Up till now, I've always used wood from big box stores...now, I have a couple pieces of soft maple, that are 7 1/4" wide, rough cut....my jointer is only 6" wide.....do I joint one face, then flip the board end for end and joint the rest of that face, or do I just run it through my planer? Sorry if this question is very elementary, but I 'm still learning...Thanks.....


----------



## GeorgeC (Jul 30, 2008)

The condition of the wood need to be knows to answer your question.

Are the two faces parallel to each other? If the faces are parallel and just rough you can just use the planer.

George


----------



## Wizard1500 (Jul 12, 2009)

Thanks, yes the faces are parallel, just rough cut. I have jointed one edge. Will run it through the planer......thanks, again.....

ETA: the wood has been kiln dried, and has been stickered in my shop for about 4 weeks.....


----------



## Paarker (Mar 20, 2013)

I would use a planer sled for the job. Just google it if you need a little more information then that. There is also way way to joint 12inches using a 6 inch jointer but I can't seem to find a link right now. Went back and had a second look here it is http://woodworkerszone.com/wiki/index.php?title=Jointing_wide_boards. I never used this method but I only heard good things about it.


----------



## Dave Paine (May 30, 2012)

Woodnthings has a good planer sled thread.

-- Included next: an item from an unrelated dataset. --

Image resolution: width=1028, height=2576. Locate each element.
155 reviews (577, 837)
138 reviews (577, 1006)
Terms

http://www.woodworkingtalk.com/f2/planer-sled-rails-14940/


----------



## Wizard1500 (Jul 12, 2009)

Paarker said:


> I would use a planer sled for the job. Just google it if you need a little more information then that. There is also way way to joint 12inches using a 6 inch jointer but I can't seem to find a link right now. Went back and had a second look here it is http://woodworkerszone.com/wiki/index.php?title=Jointing_wide_boards. I never used this method but I only heard good things about it.


Excellent instructions....thank you.....


----------



## Wizard1500 (Jul 12, 2009)

Dave Paine said:


> Woodnthings has a good planer sled thread.
> 
> http://www.woodworkingtalk.com/f2/planer-sled-rails-14940/


I think I understand the concept......definately will be making this planer sled.....

I wasn't able to get to the shop, today, but will be out there looking closer and checking better to see if the faces are parallel....thanks for all the help, everyone.....


----------



## TimPa (Jan 27, 2010)

most jointers do not let you partially joint a face, not sure the results would be acceptable. when you can, rip the board and process it as 2 boards, then reglue. otherwise, planing is the next best option. in that case, i lay it on a flat surface and try to flatten one face with hand tools/belt sander for best results out of planer.


----------